• _YOUR ASSIGNMENT_
Write the data out again, character for character, with no images.

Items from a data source
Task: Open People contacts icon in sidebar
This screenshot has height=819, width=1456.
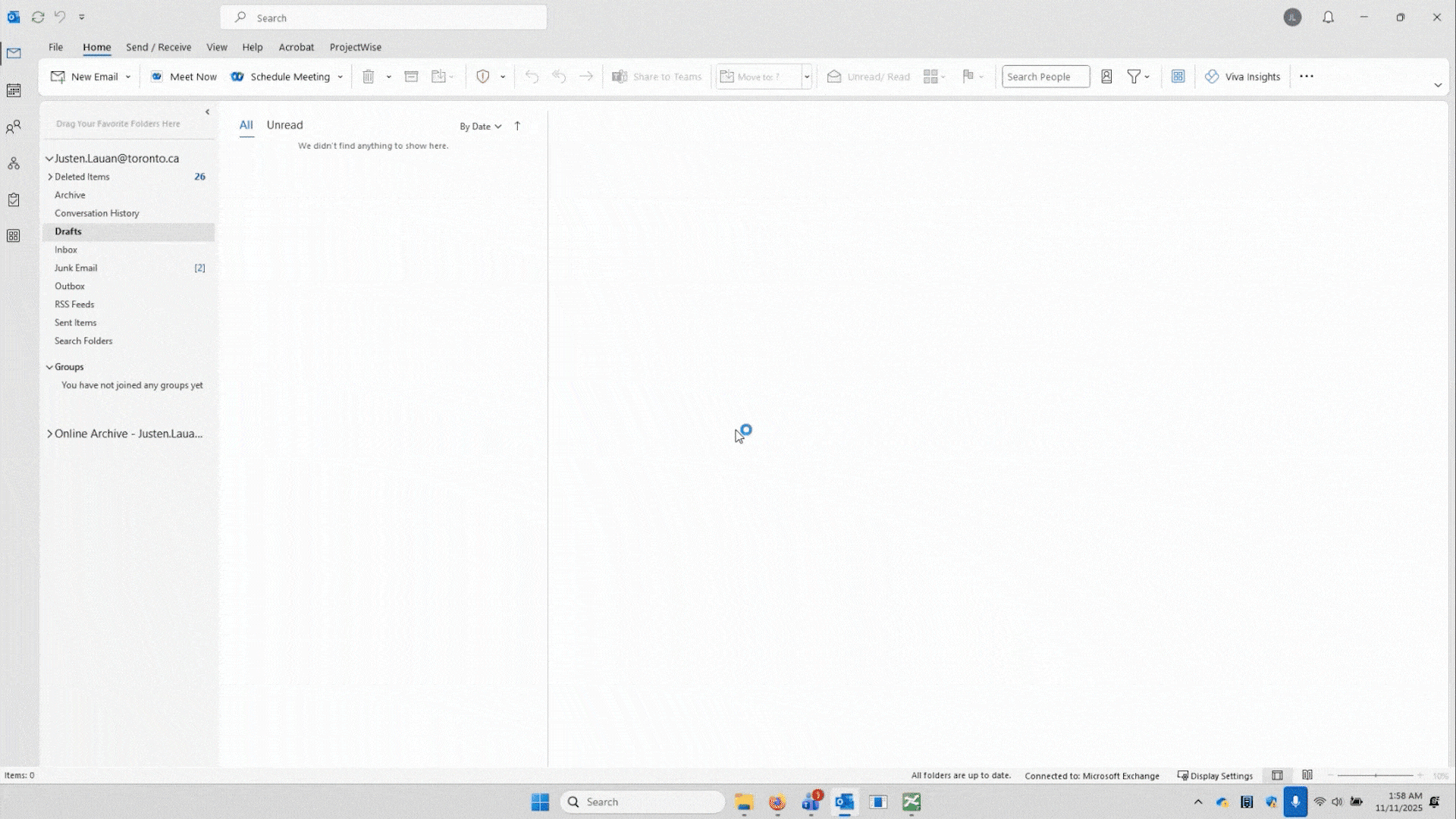Action: (x=14, y=127)
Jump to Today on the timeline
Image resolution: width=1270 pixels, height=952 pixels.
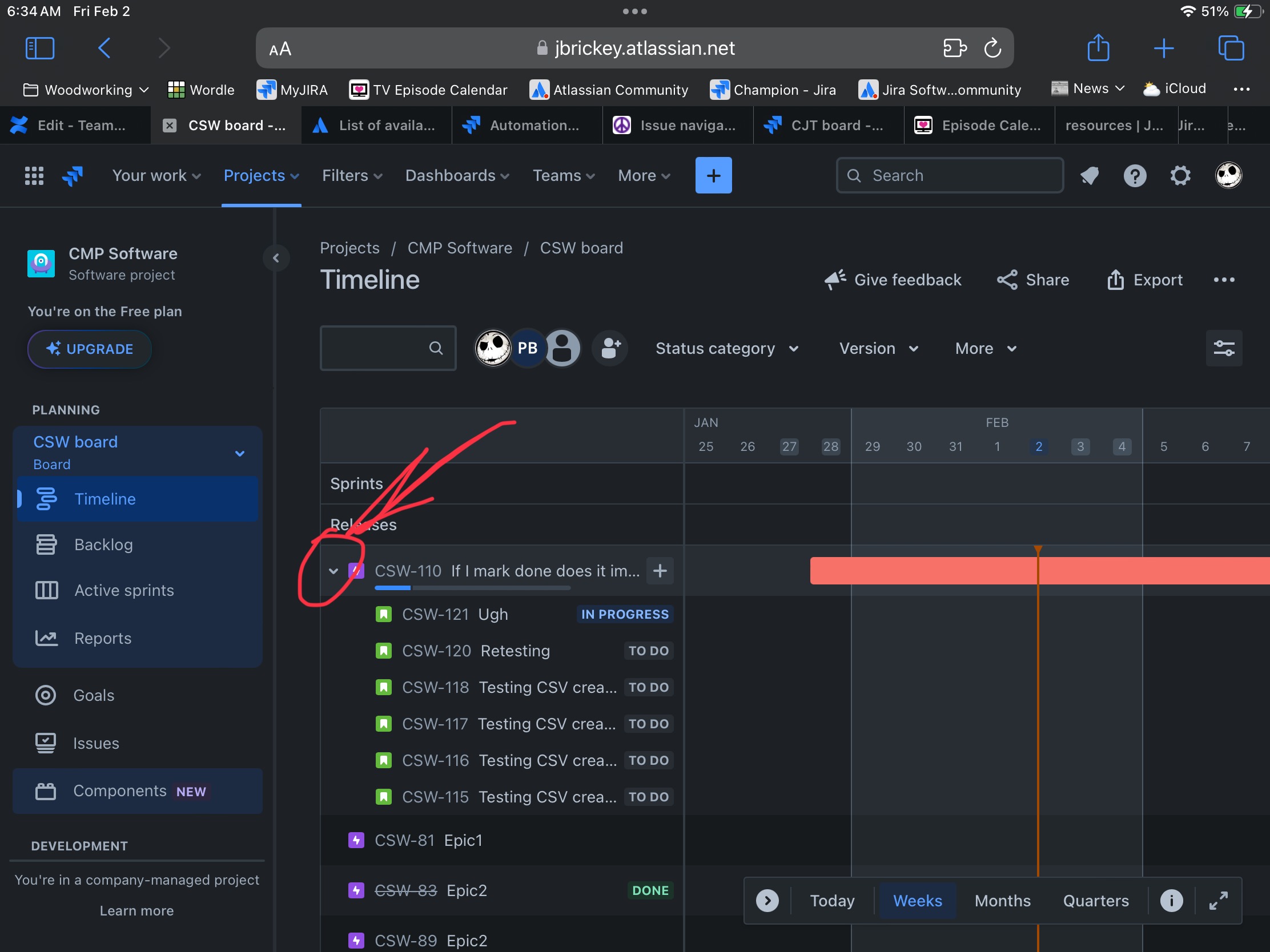833,901
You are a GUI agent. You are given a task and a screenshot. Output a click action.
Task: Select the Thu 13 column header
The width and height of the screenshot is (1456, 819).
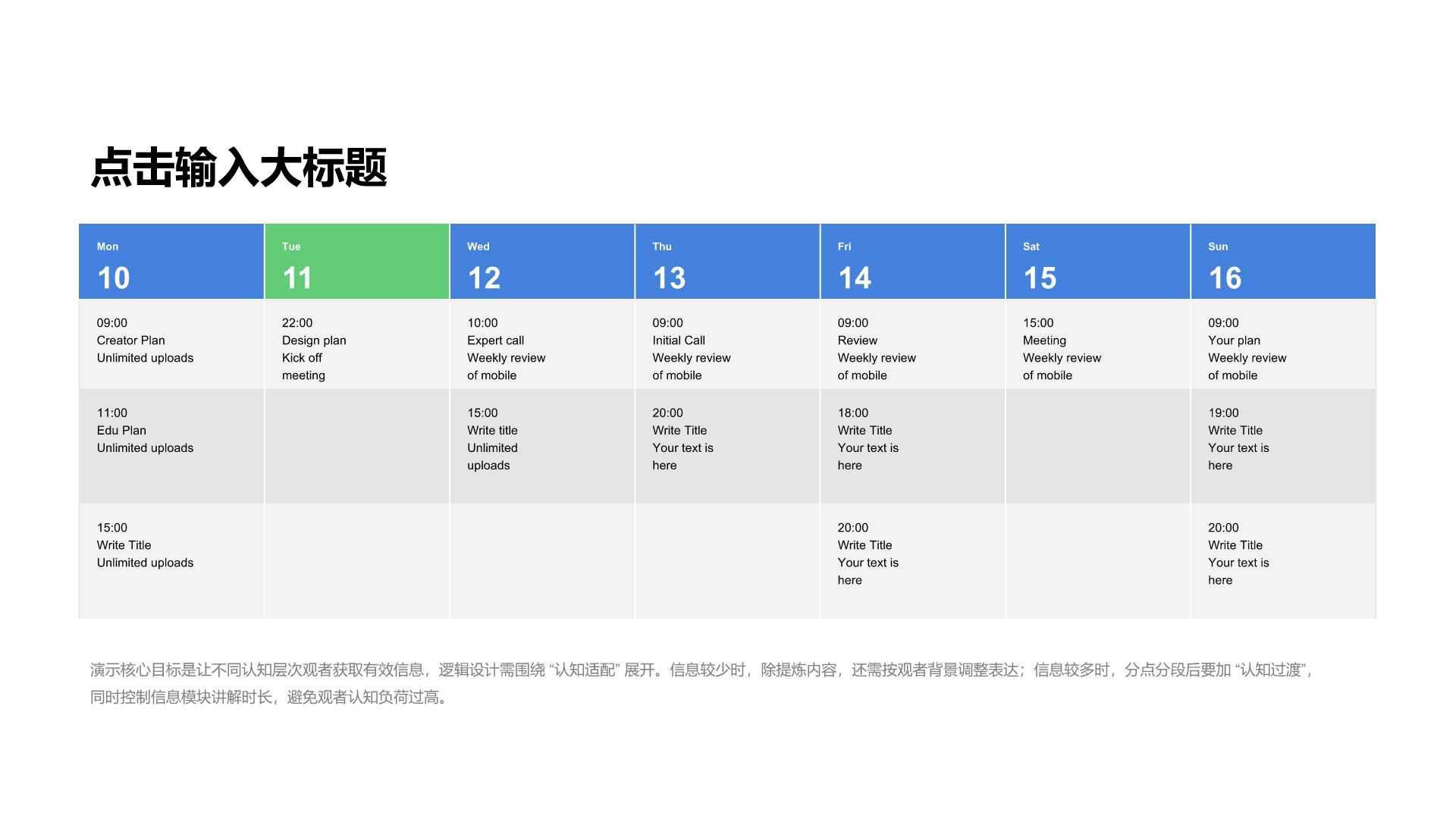tap(726, 260)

• _TASK RESULT_
Task: Open People contacts icon in sidebar
This screenshot has height=819, width=1456.
Action: (x=14, y=127)
Jump to Today on the timeline
Image resolution: width=1270 pixels, height=952 pixels.
833,901
You are a GUI agent. You are given a task and a screenshot. Output a click action.
Task: Select the Thu 13 column header
The width and height of the screenshot is (1456, 819).
tap(726, 260)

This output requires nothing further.